Title: Primates of Park Avenue
Author: Wednesday Martin
Publisher: Simon & Schuster
Publication Date: June 2, 2015
ISBN: 9781476762623
Synopsis from Goodreads:
After marrying a man from the Upper East Side and moving to the neighborhood, Wednesday Martin struggled to fit in. Drawing on her background in anthropology and primatology, she tried looking at her new world through that lens, and suddenly things fell into place. She understood the other mothers’ snobbiness at school drop-off when she compared them to olive baboons. Her obsessional quest for a Hermes Birkin handbag made sense when she realized other females wielded them to establish dominance in their troop. And so she analyzed tribal migration patterns, display rituals, physical adornment, mutilation, mating practices, extra-pair copulation, and more. Her conclusions are smart, thought-provoking, and hilariously unexpected.
—–
There’s a lot of controversy around the truthfulness of Wednesday Martin’s Primates of Park Avenue and to be honest, her style of writing and her stories seem somewhat falsified without the claims made in the media. Wednesday and her husband move into an apartment on Park Avenue, and while the author takes a humorous, Jane Goodall and the apes type approach to her observations on the socialite wives of the wealthiest neighbourhood in Manhattan, her descriptions don’t really allow us to get to know these women and their inner thoughts, feelings and experiences. Martin’s observations come off as the thoughts of the scorned outsider, eager to fit in, but decidedly never fully included in the goings on of the group that she so desires to assimilate in to.
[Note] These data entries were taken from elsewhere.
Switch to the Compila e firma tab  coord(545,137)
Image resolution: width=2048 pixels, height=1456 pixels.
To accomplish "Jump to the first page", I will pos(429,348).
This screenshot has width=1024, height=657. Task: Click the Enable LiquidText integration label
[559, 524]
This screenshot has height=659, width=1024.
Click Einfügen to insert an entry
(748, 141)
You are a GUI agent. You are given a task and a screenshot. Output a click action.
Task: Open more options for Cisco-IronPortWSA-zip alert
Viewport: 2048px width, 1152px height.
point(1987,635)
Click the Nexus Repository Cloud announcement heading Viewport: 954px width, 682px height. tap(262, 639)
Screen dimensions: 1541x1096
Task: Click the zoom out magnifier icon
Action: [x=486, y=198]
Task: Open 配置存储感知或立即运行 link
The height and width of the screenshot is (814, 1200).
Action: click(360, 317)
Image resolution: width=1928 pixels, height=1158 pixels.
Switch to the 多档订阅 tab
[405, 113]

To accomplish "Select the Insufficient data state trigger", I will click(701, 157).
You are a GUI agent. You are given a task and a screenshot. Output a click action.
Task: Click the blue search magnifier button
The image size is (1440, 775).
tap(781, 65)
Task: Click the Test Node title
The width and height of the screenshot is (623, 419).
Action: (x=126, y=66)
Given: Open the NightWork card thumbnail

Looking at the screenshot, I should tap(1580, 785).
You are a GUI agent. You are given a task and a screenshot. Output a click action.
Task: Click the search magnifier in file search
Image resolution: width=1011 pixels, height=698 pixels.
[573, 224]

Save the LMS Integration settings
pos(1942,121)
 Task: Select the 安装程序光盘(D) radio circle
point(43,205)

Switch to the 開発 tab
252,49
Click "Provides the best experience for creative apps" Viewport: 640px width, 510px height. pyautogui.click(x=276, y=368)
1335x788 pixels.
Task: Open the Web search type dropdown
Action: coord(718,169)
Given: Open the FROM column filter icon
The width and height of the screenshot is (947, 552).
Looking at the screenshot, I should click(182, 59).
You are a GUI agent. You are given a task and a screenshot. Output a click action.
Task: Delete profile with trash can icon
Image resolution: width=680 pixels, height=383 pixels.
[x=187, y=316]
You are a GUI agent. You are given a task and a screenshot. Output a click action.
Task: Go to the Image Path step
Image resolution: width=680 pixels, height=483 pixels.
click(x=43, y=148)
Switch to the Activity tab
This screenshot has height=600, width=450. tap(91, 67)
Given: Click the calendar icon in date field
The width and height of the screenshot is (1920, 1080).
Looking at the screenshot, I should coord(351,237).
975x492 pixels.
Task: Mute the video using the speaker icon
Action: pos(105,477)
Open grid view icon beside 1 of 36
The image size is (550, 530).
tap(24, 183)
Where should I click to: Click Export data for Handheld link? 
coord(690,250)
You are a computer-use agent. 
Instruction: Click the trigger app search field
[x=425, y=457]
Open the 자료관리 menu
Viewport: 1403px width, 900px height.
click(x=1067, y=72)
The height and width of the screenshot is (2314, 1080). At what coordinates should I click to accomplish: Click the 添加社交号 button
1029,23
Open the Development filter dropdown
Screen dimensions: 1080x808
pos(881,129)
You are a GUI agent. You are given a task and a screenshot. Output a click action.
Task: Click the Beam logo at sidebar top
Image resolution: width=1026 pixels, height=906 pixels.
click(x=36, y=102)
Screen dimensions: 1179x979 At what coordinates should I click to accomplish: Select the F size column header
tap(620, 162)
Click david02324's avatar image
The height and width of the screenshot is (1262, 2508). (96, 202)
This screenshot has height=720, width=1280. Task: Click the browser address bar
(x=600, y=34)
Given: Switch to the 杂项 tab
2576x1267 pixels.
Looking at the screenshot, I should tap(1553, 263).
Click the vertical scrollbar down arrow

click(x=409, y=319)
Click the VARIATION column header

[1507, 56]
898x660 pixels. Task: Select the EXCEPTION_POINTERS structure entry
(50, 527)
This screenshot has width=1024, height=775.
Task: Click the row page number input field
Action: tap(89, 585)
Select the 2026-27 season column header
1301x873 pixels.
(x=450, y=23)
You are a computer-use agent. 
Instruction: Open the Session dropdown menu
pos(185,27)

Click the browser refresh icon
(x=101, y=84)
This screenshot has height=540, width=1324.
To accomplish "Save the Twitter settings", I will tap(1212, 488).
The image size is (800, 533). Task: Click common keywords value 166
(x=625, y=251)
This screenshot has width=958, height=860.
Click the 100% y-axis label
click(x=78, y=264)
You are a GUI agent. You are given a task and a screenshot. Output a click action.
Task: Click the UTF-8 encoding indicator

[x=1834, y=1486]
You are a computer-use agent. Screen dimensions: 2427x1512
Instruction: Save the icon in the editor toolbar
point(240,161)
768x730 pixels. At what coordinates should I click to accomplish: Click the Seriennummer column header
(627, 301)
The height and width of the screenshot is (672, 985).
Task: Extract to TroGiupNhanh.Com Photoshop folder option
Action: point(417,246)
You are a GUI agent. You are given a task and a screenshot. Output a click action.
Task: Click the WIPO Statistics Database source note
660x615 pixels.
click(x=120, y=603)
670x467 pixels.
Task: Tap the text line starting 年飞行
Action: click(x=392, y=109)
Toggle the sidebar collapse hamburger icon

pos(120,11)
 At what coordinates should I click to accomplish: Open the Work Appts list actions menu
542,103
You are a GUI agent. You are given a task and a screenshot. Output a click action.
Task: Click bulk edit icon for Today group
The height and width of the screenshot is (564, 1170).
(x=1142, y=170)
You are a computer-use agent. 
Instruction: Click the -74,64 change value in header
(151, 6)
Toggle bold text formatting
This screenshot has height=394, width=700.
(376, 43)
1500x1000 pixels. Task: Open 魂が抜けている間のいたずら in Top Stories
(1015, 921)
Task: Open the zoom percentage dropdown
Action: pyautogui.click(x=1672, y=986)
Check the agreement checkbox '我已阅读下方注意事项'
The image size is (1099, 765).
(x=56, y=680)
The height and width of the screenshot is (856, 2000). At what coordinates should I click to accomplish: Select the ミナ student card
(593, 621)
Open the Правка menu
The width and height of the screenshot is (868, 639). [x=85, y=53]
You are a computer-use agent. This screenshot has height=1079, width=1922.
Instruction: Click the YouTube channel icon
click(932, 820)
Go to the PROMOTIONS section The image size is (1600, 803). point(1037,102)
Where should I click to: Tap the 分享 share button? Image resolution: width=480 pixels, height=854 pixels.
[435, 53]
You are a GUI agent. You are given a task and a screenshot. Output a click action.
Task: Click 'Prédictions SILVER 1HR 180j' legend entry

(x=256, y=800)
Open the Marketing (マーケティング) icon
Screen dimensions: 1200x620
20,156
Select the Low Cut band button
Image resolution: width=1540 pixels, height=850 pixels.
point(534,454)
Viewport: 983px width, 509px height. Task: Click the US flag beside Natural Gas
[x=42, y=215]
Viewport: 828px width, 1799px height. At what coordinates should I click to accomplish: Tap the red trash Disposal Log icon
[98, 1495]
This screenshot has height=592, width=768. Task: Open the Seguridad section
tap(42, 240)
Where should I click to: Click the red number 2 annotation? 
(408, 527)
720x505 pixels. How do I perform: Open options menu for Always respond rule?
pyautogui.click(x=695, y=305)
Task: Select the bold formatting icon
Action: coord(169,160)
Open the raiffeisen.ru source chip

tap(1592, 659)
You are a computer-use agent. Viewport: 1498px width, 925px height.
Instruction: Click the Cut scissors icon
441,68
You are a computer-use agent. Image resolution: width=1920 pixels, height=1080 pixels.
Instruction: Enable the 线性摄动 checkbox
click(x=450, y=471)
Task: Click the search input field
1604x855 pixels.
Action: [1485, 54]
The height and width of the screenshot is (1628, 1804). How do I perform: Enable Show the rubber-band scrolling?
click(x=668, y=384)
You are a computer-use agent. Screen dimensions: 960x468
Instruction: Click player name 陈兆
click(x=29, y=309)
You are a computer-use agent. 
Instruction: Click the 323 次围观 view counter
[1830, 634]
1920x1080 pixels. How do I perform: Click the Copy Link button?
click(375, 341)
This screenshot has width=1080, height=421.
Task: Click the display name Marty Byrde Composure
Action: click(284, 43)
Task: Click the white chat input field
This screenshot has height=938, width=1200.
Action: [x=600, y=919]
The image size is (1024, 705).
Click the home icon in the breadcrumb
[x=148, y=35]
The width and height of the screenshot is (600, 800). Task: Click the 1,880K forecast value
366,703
While Martin’s style of writing had me chuckling sometimes, imaging the women as bonobos, gorillas, or various apes, her descriptions do little to share the truth of these women’s lives. She glosses over their struggles with anxiety and the immense pressure to fit into a world that expects an incredible amount, to focus instead on the ridiculous prices of handbags and blowouts. It was a bit of a struggle to read because I wanted more. Her stories felt like anecdotes and gossip told at the lunch table with your gals, not the truth of the life of these women who, although are extraordinarily affluent, live an intense life of expected perfection and unattainable expectations.
I was not as impressed as I’d hoped with Martin’s book. A bit of a flop in my opinion.